On peut d’abord songer aux kanjo dori qui sont des tumuli abritant
des sépultures collectives, d’une hauteur allant jusqu’à 5 mètres et d’un
diamètre de 30 à 75 mètres ; le
montant de terre est estimé à 300 m² : il a fallu 25 personnes
travaillant pendant 123 jours pour
remuer cette terre en provenance du puits funéraire voisin, un homme remuant 1
mètre cube par jour .Ces tumuli sont associés à des dépôts coquilliers du
Djomon final. Il y a 14 kanjo dori contenant
de 1 à 21 puits funéraires à Kiusu près
de Chitose.
Au Japon préhistorique, à Terano–
Higashi, on compte 127 dépôts
coquilliers (et 804 dans la région
entière), nombre qui serait plus
proche du nôtre : 200 ou 300 tumuli à l’île des Pins.
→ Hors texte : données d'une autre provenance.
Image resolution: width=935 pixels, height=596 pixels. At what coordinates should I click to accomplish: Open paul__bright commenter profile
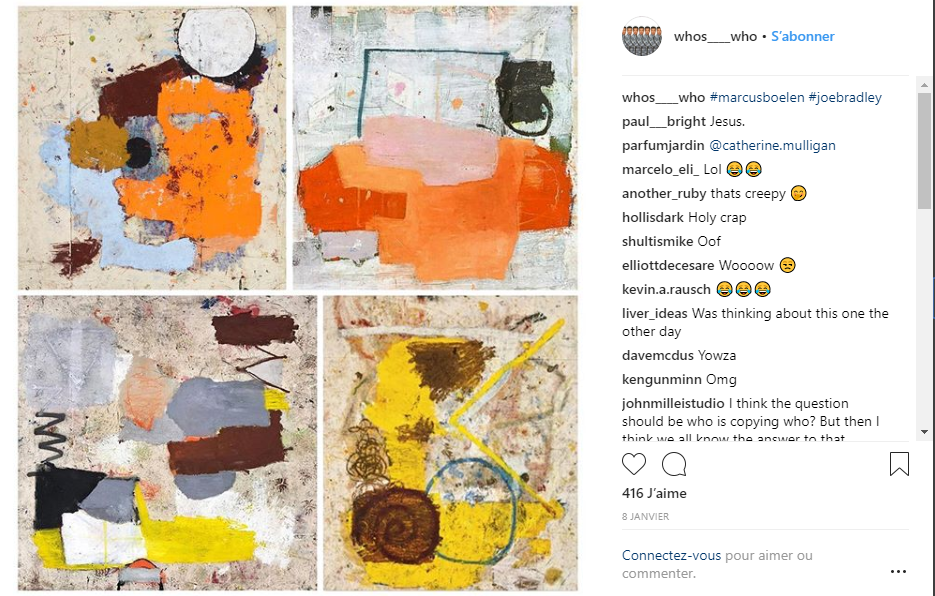tap(664, 122)
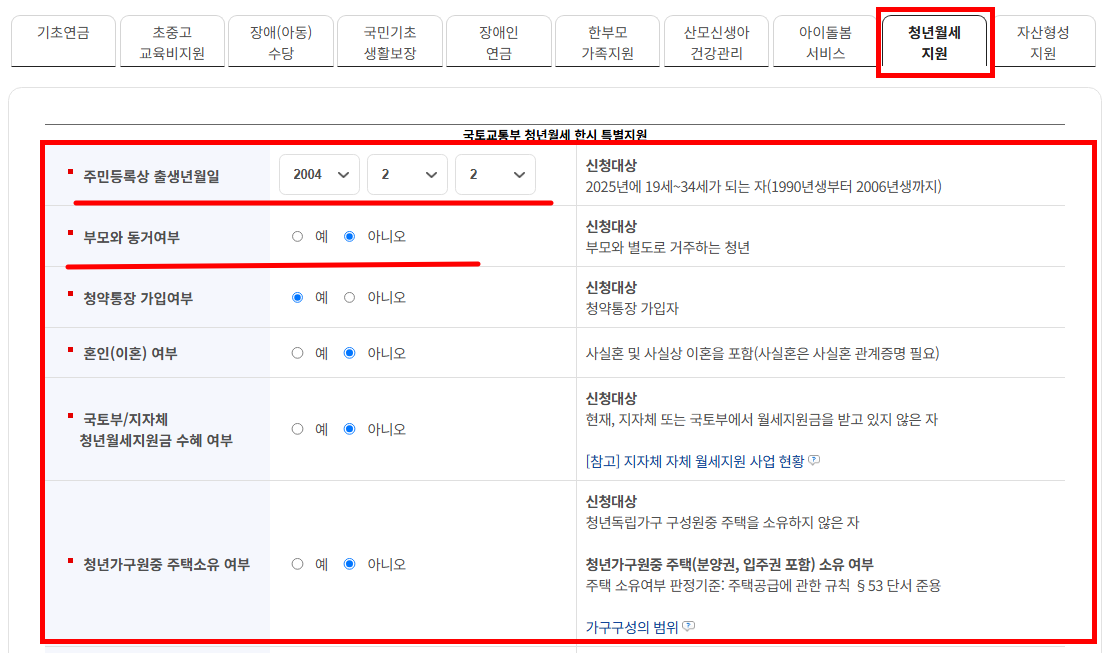This screenshot has height=653, width=1110.
Task: Switch to 산모신생아 건강관리 tab
Action: click(717, 41)
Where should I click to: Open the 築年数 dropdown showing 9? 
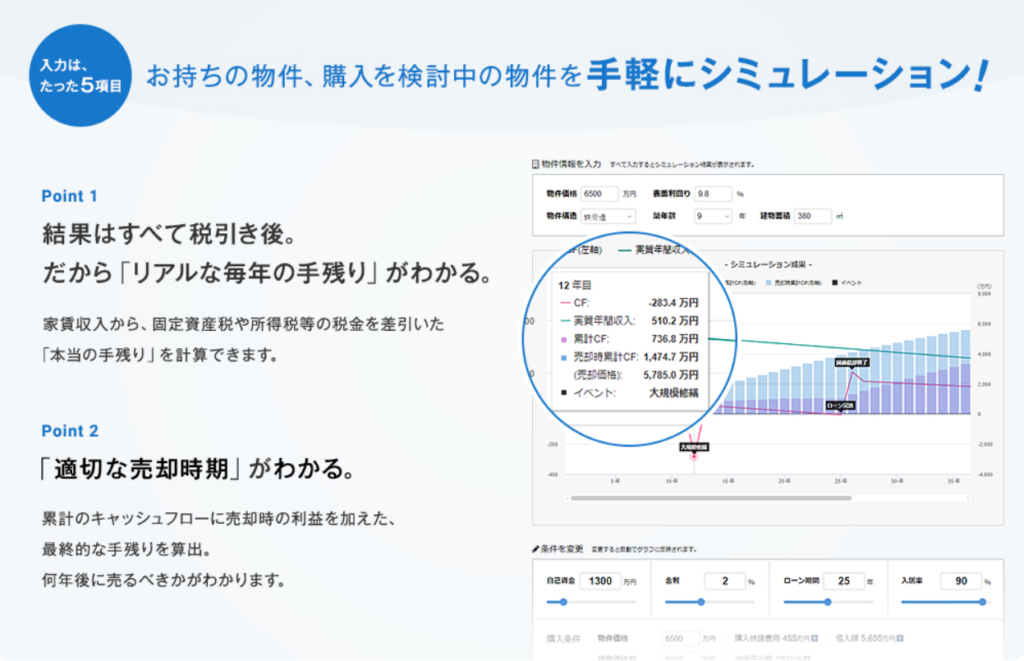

Il y a 1108 dépôts djomons au Japon: d’autres
avancent le chiffre de 4 000 mais en comptant des dépôts de période plus tardive.
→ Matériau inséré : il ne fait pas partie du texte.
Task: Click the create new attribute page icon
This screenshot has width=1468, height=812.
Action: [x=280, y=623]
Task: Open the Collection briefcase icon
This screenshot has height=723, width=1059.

Les archéologues japonais pensent qu’il s’agit
au départ de détritus d’ordures qu’on aurait transformés, au fil du temps, en
tumuli funéraires.
c) A l’île des Pins, c’est à Vatcha,
qu’on a trouvé des poteries lapita. Or, ce toponyme évoque le catcha de Lifou, c’est-à-dire ces débris
coralliens qui ont donné à Gaitcha (Lifou)
son nom, et il est intéressant de voir
associées poteries lapita (servant comme
urnes cinéraires ?) et débris
coquilliers.
Il faut décomposer les mots Vatcha, Gaitcha ou catcha en un mot
signifiant coquillage en langage aïnou,
kai, et un suffixe de collectif en –ka :
on a kaika, puis Gaitcha.
d) L’évolution de la culture des ignames.
Les cultivateurs d’ignames
s’aperçurent rapidement que, avant la récolte du tubercule et comme indice de
sa maturité invisible, la partie aérienne de la plante jaunissait, se
flétrissait, c’est-à-dire, en quelque sorte,
mourait. Il pouvait donc être inutile de construire, pour renvoyer à la
mort préalable, ces colonnes de coquillages morts. De là l’avènement des
pétroglyphes qui sont des menhirs sans le renvoi à la mort préalable, comme les
pétroglyphes du pic N’Ga à l’île des Pins.